● **DATA**:
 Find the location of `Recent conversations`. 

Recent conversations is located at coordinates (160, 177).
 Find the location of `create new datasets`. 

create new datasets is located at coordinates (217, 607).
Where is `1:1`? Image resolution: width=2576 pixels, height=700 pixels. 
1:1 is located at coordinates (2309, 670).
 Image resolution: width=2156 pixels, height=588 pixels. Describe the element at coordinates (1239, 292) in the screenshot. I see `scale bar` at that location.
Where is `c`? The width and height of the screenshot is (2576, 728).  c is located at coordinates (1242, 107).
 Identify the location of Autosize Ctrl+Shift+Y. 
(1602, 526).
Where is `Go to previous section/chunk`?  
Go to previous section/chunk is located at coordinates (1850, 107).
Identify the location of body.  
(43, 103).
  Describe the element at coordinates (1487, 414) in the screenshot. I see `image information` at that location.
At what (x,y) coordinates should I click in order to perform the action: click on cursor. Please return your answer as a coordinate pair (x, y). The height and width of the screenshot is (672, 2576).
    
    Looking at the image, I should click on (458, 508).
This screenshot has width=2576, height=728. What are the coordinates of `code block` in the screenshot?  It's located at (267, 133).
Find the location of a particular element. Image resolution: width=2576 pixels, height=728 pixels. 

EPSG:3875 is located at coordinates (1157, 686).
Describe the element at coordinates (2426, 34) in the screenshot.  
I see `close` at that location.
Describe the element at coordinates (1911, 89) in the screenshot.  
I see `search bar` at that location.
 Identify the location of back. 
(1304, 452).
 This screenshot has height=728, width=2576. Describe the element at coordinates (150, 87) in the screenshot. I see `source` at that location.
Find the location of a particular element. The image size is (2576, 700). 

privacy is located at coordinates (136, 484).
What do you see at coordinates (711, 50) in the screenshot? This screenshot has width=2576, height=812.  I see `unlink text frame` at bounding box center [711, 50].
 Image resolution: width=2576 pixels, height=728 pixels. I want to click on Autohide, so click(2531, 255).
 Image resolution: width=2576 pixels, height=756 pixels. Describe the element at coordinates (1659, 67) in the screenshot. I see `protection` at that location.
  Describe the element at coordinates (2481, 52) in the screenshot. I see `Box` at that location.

● **EXERCISE DIRECTIONS**: Can you write out the items again word for word, from the line with "Describe the element at coordinates (1911, 89)" up to and including the line with "privacy is located at coordinates (136, 484)."?

● **RESULT BELOW**:
Describe the element at coordinates (1911, 89) in the screenshot.  
I see `search bar` at that location.
 Identify the location of back. 
(1304, 452).
 This screenshot has height=728, width=2576. Describe the element at coordinates (150, 87) in the screenshot. I see `source` at that location.
Find the location of a particular element. The image size is (2576, 700). 

privacy is located at coordinates (136, 484).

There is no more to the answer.